2015 11 11 WS 259 An Observatory of Web Accessibility - the case of PortugalWorkshop Room 5 FINISHED

The following are the outputs of the real-time captioning taken during the Tenth Annual Meeting of the Internet Governance Forum (IGF) in João Pessoa, Brazil, from 10 to 13 November 2015. Although it is largely accurate, in some cases it may be incomplete or inaccurate due to inaudible passages or transcription errors. It is posted as an aid to understanding the proceedings at the event, but should not be treated as an authoritative record.

***

>> GEORGE FERNANDEZ: Hello. Hello, good morning, everyone. We will start today's session; it's about 30 minutes. So we have ten minutes past 9:00. I suppose my presentation will be maybe 20‑25 minutes. I will give you then ten minutes to ask questions and doubts, I hope, because I speak a lot, because if I speak also in your ten minutes, sorry.

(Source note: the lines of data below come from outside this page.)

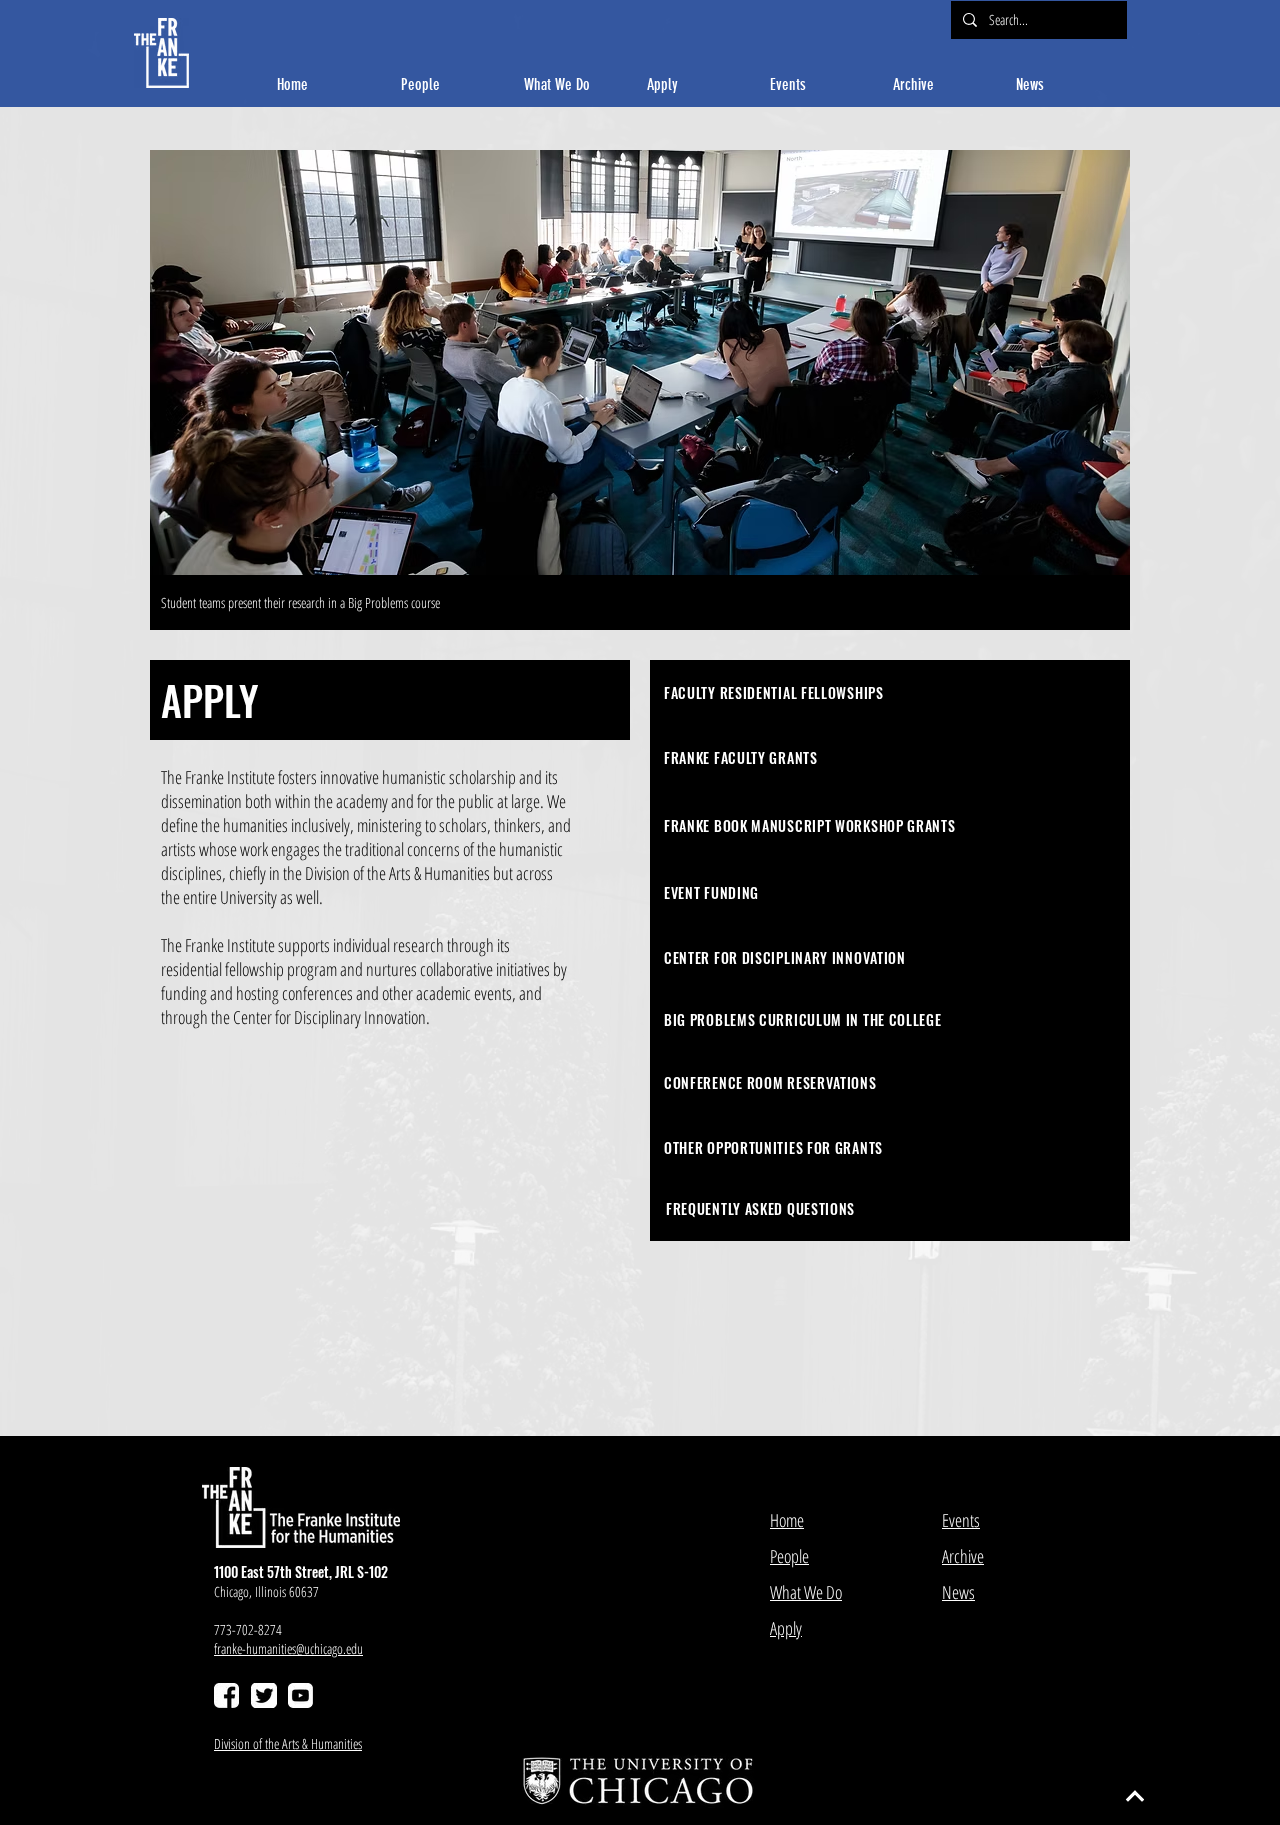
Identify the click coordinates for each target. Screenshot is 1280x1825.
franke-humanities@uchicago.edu (288, 1648)
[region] (890, 692)
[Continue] (1135, 1796)
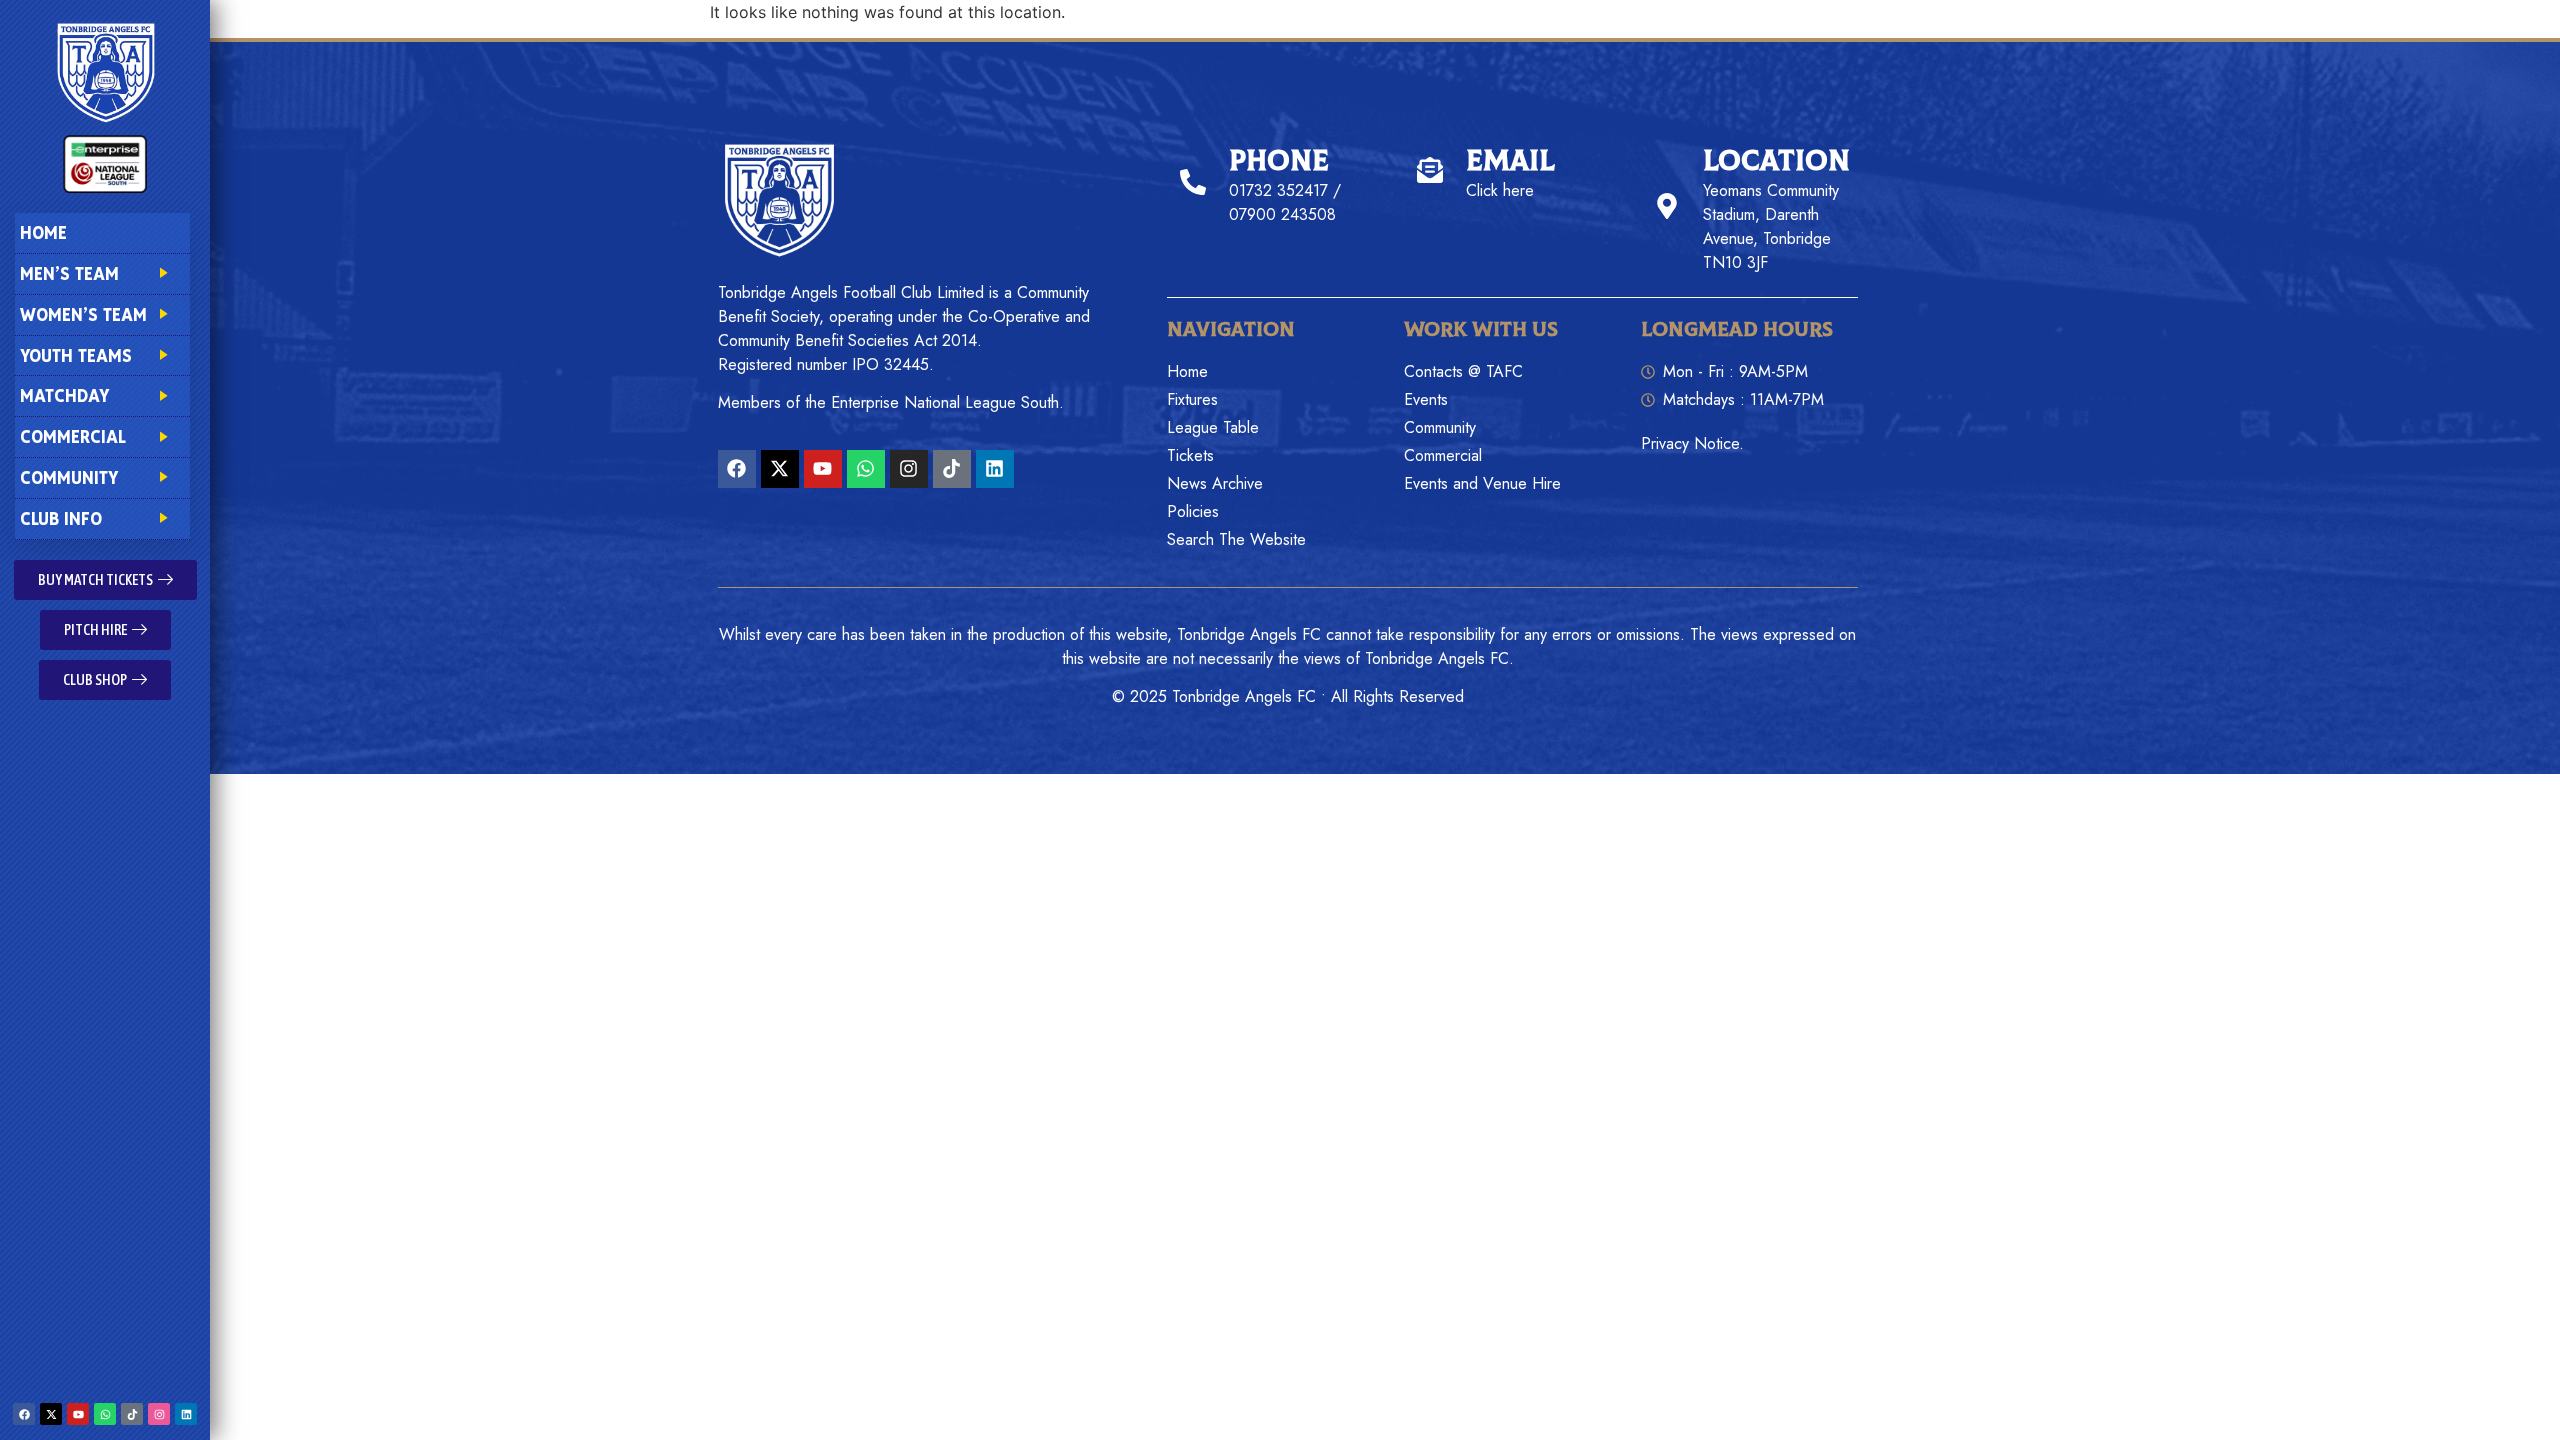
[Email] (1430, 170)
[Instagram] (159, 1414)
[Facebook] (24, 1414)
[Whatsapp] (105, 1414)
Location (1776, 161)
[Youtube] (78, 1414)
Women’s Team (83, 314)
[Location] (1667, 206)
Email (1510, 161)
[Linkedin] (186, 1414)
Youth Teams (76, 355)
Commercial (73, 436)
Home (43, 232)
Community (69, 477)
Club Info (61, 518)
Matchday (64, 395)
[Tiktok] (132, 1414)
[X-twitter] (51, 1414)
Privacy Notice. (1692, 443)
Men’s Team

My name is George Fernandez. I came from the Ministry of Education and Science from Portugal. More precisely, in a public institute that is from the (speaking foreign language) where we have a unit about accessibility to digital information. Since 1999 that we have this unit in public administration in Portugal, and I think you will see why we have it.

I'm here to present you some information about our observatory of web accessibility and how it works, what kind of algorithm we use and some of the data that we have.

So Portugal was the first member states of European Union to have ‑‑ to adopt the web content accessibility guidelines. I think you know or maybe not, the final recommendation of W3C dated from 5 May of 1999 and Portugal adopted this recommendation in 26 of August of 1999. It was an interesting movement because it was a civil movement that starts with a petition. The first electronic petition to the Portuguese parliament in 3 December of 1998. 3 December is the day of international people with disabilities. So the movement starts in 1998 and the government responds with a law in 1999.

In our days we are using already diversion two since 2013, diversion two of web content accessibility guidelines. And at the moment we have also in Europe a strong movement that is working in a directive of web accessibility. This is the present future of the web accessibility in Europe with this directive.

If we take a look in some data that we have of our observatory since 2000 until 2011 we saw in this picture we have two lines. The blue one represents the conformity with level A that is the minimum of level of web content accessibility and the conformity of the home page of the websites of the public administration, the Portuguese public administration.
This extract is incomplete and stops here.